By the time Europeans discovered the islands in 1770, the giant moas had been hunted to extinction; their official extinction date is given as 1773. Europeans did not learn of the moa's existence until bones were discovered in the 1830s. The exact number of species is open to debate, the current belief is that there were 11 species contemporary with man and that higher counts were due to the sexual dimorphism. With only one natural predator large enough to tackle them (Haast's Eagle, another extinct giant) they were the dominant terrestrial species on the islands. Although the giant moa is the species that has captured the modern imagination, other members of the moa family were turkey-sized and weighed little over 1 kg. One striking feature of moa anatomy, apart from its height, is the complete lack of humeri (upper arm-bones). This means they had no trace of wings, not even a vestigial wing-structure.
There were several families of moa. Pachyornis and Emeus were hunted to extinction by the Maoris between 1100 and 1500. The powerfully built medium-sized Euryapteryx may have survived until 1700. Pygmy Moas, 3 -4 ft tall (90 - 120 cm) of the genera Anomalopteryx and Megalapteryx died out by 1800, hunted by both Maori and Europeans though there is evidence that one of the pygmy moas may have survived into the 20th century and may possibly still exist in the wilderness of Fiordland. By the time Europeans had realised the significance of the discovery of giant moas, the birds were almost extinct.

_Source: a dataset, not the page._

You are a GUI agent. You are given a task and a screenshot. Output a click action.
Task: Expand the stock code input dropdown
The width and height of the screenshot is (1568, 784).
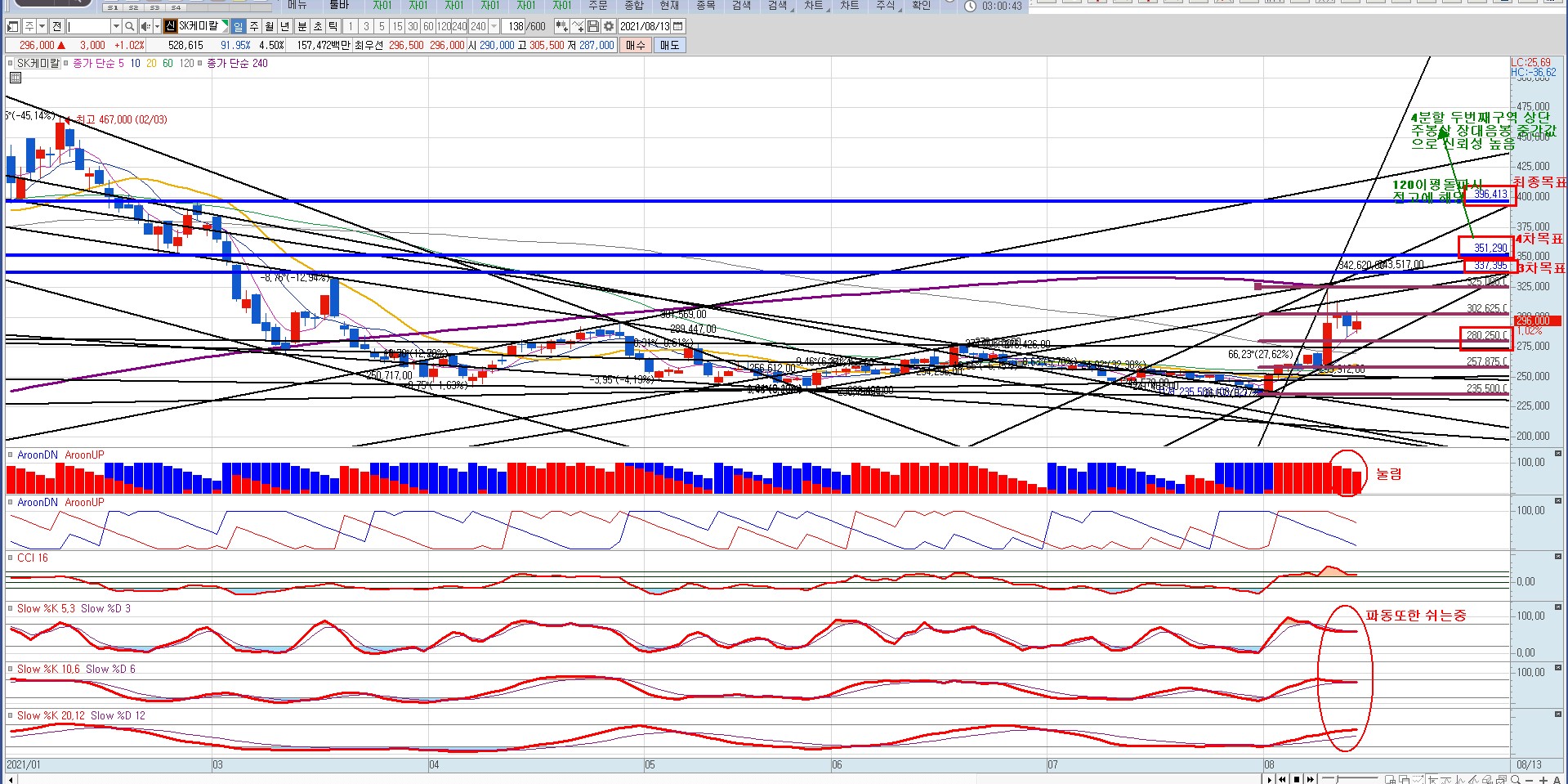tap(116, 26)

In 1838, Englishman John Rule brought back a fragment of a huge leg-bone from New Zealand. It was investigated by palaeontologist Richard Owen in London, but even then many dismissed it as a hoax or myth. It took several more years and many more bones to convince naturalists that the moa existed. A consignment of moa bones was sent in 1843 by geologist and missionary, Revd William Williams. He had studied the birds, and had recorded a sighting by two English whalers near Cloudy Bay, in Cook Straits in 1842: "the natives there had mentioned to an Englishman of a whaling party that there was a bird of extraordinary size to be seen only at night on the side of a hill near there; and that he, with the native and a second Englishman, went to the spot; that after waiting some time they saw the creature at some little distance, which they describe as being fourteen or sixteen feet high. One of the men proposed to go nearer and shoot, but his companion was so exceedingly terrified, or perhaps both of them, that they were satisfied with looking at him, when in a little time he took alarm and strode up the mountain."

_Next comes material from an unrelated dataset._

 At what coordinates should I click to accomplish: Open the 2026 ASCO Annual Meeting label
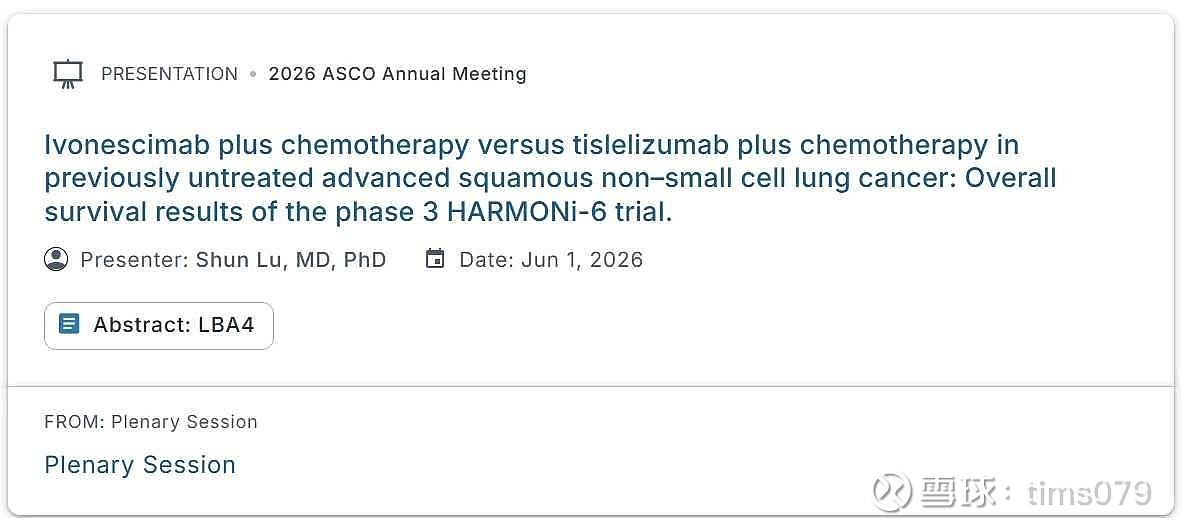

In the 1850s, New Zealand resident, John White, interviewed several sealers who claimed to have eaten moas on the South Island, indicating that some birds had survived until as late as 1850. The most detailed account of giant moas came from an old Maori on South Island, who described the birds' appearance, habitat, feeding and nesting habits. He Maori described how fierce, booming male moas, guarded nesting females. He also described how the birds were hunted and eaten. Another Maori moa hunter described how the moa defended itself by kicking. Their eggs were taken as food and as curios by Europeans. In 1865, a moa egg containing an embryo was discovered near Cromwell.
Entry for Moa in Harmsworth Natural History (1910): The fate impending in the case of the kiwis has long since overtaken their gigantic extinct cousins the moas (family Dinornithidae), which had already disappeared from New Zealand when those islands were first colonised from Europe, although there is good reason to believe that they lived on till within the last five hundred or four hundred years, if not to a considerably later date. These birds, of which not only the bones, but in some cases the dried skin, feathers, and egg-shells, as well as the pebbles they were in the habit of swallowing, have been preserved in the superficial deposits of New Zealand, attained a wonderful development in those islands, where they were secure from persecution till man appeared on the scene.

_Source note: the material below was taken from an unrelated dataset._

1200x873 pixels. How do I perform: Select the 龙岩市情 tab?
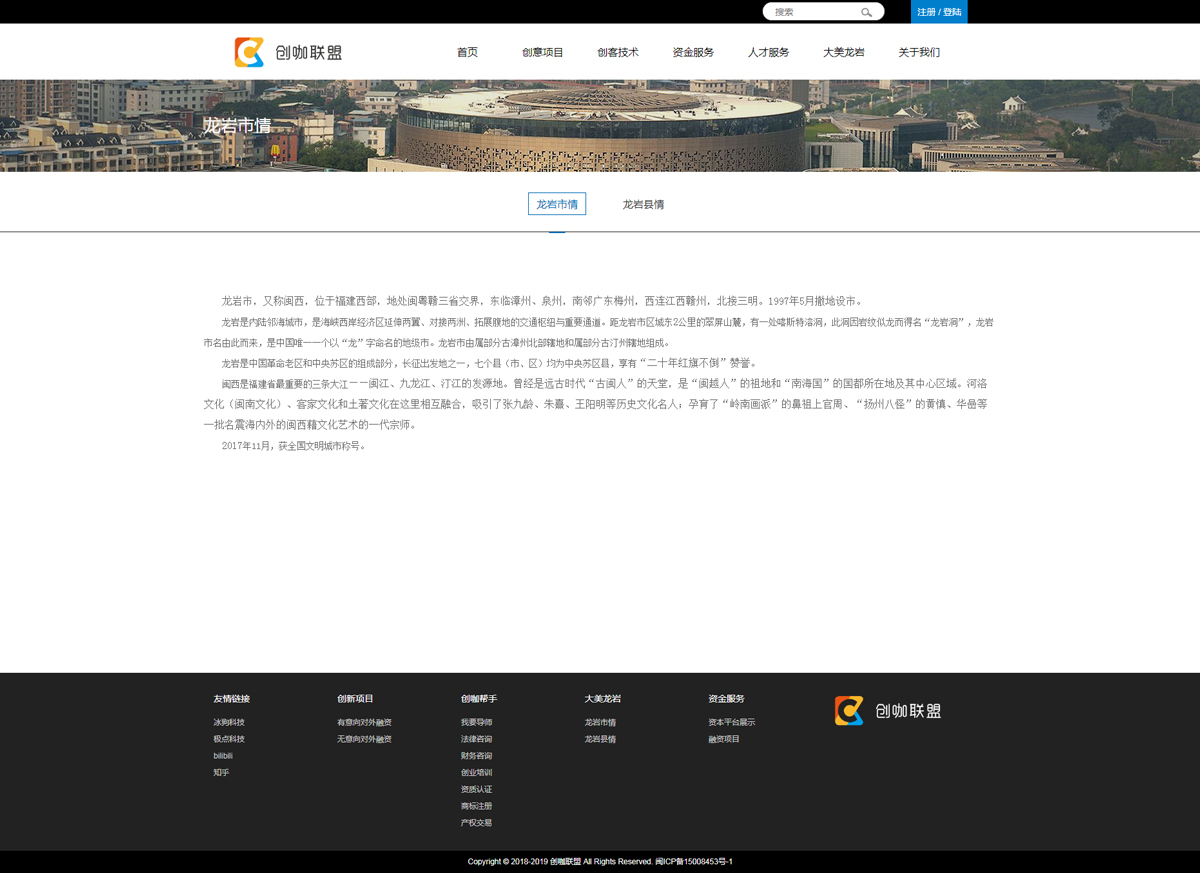pos(557,204)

Not only did the larger members of the group far exceed the ostrich in size, but they were extraordinarily numerous in species, as they were also in individuals; such a marvellous exuberance of gigantic bird-life being unknown elsewhere on the face of the globe in such a small area. As regards size, the largest moas could have been but little short of 12 feet in height, the tibia being considerably over a yard in length; while the smallest were not larger than a turkey. In reference to their numbers, it may be mentioned that there are some twenty species, arranged in about six genera; and the surface of many parts of the country, as well as bogs and swamps, literally swarmed with their bones.
Some of the moas had four toes to the foot, and others three, but all differed from kiwis in having a bony ridge over the groove for the extensor tendons of the tibia. They are, therefore, evidently the least specialised members of the order yet mentioned, seeing that this bridge is present in the majority of flying birds, and has evidently been lost in all the existing Ratitae. While agreeing in some parts of their organisation with kiwis, moas are distinguished by the short beak and the presence of after-shafts to the feathers while in the larger forms, at any rate, not only was the wing, but likewise the whole shoulder-girdle, wanting. There is, however, reason to believe that certain pigmy moas - which from their size were evidently the most generalised members of the group - retained some of the bones connected with the wing.
Moas were represented by several very distinct structural modifications; the largest being the long-legged, or true, moas (Dinornis) , characterised by the long and comparatively slender leg-bones, and also the large and depressed skulls. In marked contrast to these were the short-legged, or elephant-footed, moas (Pachyornis), in which the limb-bones are remarkable for their short and massive form; the metatarsus being most especially noteworthy in this respect. In these birds the skull is vaulted and the beak narrow and sharp; but in the somewhat smaller and less stoutly-limbed-broad-billed moas (Emeus) it is broad, blunt, and rounded. The other species, in all of which the beak was sharp and narrow, are of relatively small stature, and include the smallest representatives of the family, some of which were less than a yard in height. The eggs of the moas were of a pale green colour, and probably formed a favourite food of the Maori, by whom these birds wcre evidently exterminated.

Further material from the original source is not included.